Workman has noticed the occurrence of a shift from the standard traditional/contemporary style to a striking and aesthetically interesting mixture throughout American homes. Gilder, too, has seen a resurgence of natural materials in the home. “The endless selections of hemps, silks, linens and metallics are striking in both traditional and contemporary interiors -- instantly adding texture and character to the space," Gilder explains. "This material is the epitome of understated eco-chic.” As the green movement continues to play an integral role in design, recycled, natural, and sustainably constructed pieces and materials will play a greater role in the home. Rattner feels that this shows a transition from “the mechanistic, abstract, machine-inspired décor that we’ve seen in the last 5-10 years. People will search out a more humanized, modernized style. They’ll use more organic elements to offset the more mechanical design.”

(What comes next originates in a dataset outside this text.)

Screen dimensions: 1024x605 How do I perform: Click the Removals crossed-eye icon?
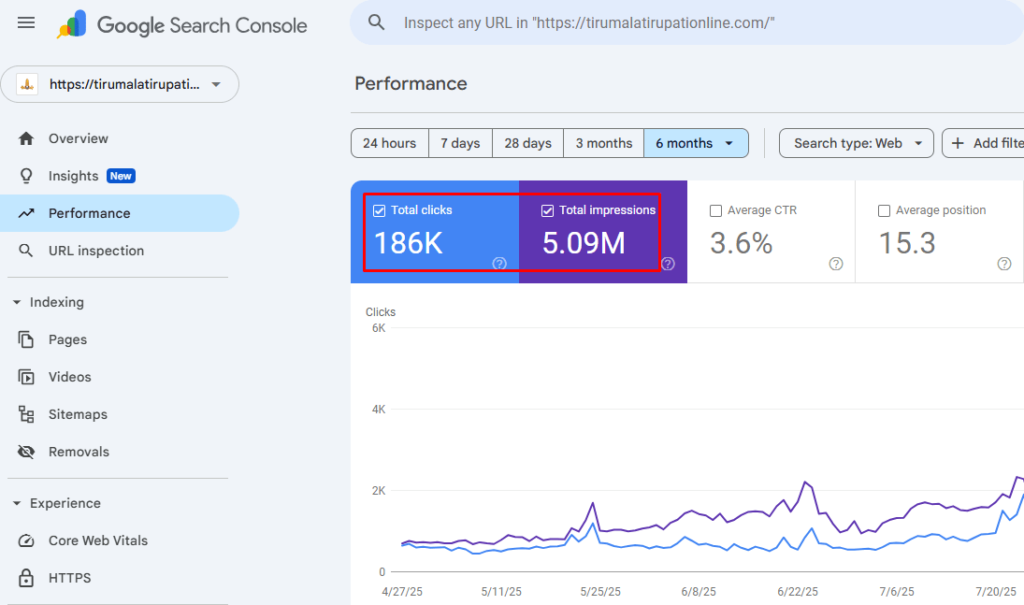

This transition is seemingly breaking down barriers in room definition as well and perhaps with the barrier between public and private spaces. Rattner explains, “The so-called living room, or main public space -- open to family and non-family members -- is becoming much less formal, much more fluid. The divisions between spaces are not as concrete -- both physical and figuratively.” Fish has also seen a shift toward transition through definition. “As the house size decreases a bit we’re also seeing desire for double-duty with rooms," Fish says. "The home office starts to move into the living room because you can now do more things on your television that are Internet-based. The dining room has kind of gone away, too. As the great room started to go away, the dining room was part of that combination. The question is where does the dining room go? We’re pushing around, pushing in, things are getting pushed out. There’s a lot of fluidity.”

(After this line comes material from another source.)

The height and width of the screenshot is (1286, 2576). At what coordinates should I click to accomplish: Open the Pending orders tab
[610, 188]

Tip: Stay flexible. Remember that your home is your space -- let your quirks shine, don’t feel limited to one style or another. This goes both for décor and utilization of your space. Apportion space appropriately to your lifestyle, not conventional wisdom.

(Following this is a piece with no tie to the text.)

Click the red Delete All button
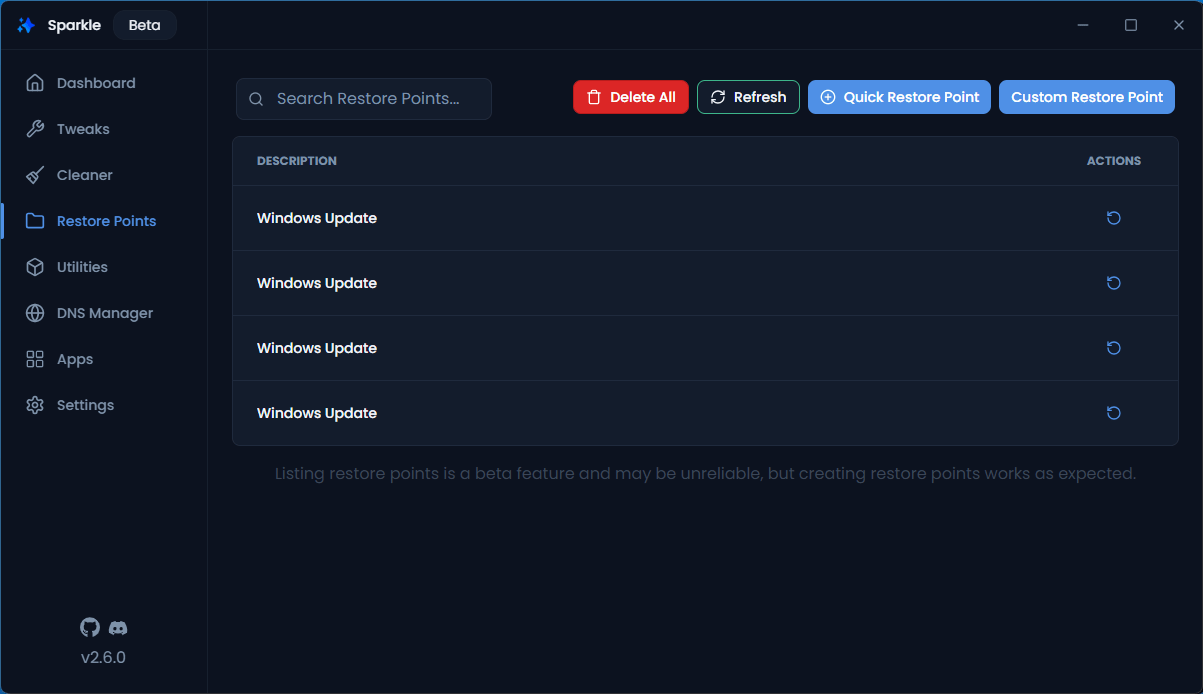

As you can surmise, there is much change and movement going on in residential design -- and perhaps this is exactly what we need in the New Year. Regardless of your style, flair, or New Year's resolutions, create your space to achieve your goals and speak of your personality. Happy New Year!

Tara D Sturm

Tara is a freelance writer currently pursuing a Master of Urban Planning, Development, and Design at Cleveland State University. Her writing has covered a wide breadth of topics, but she particularly enjoys meaningful work concerning community development, sustainability, and design. Her articles, blogs, and musings have been featured in various online and print publications, and she hopes her words will inspire creativity and innovation as we work toward social and structural change.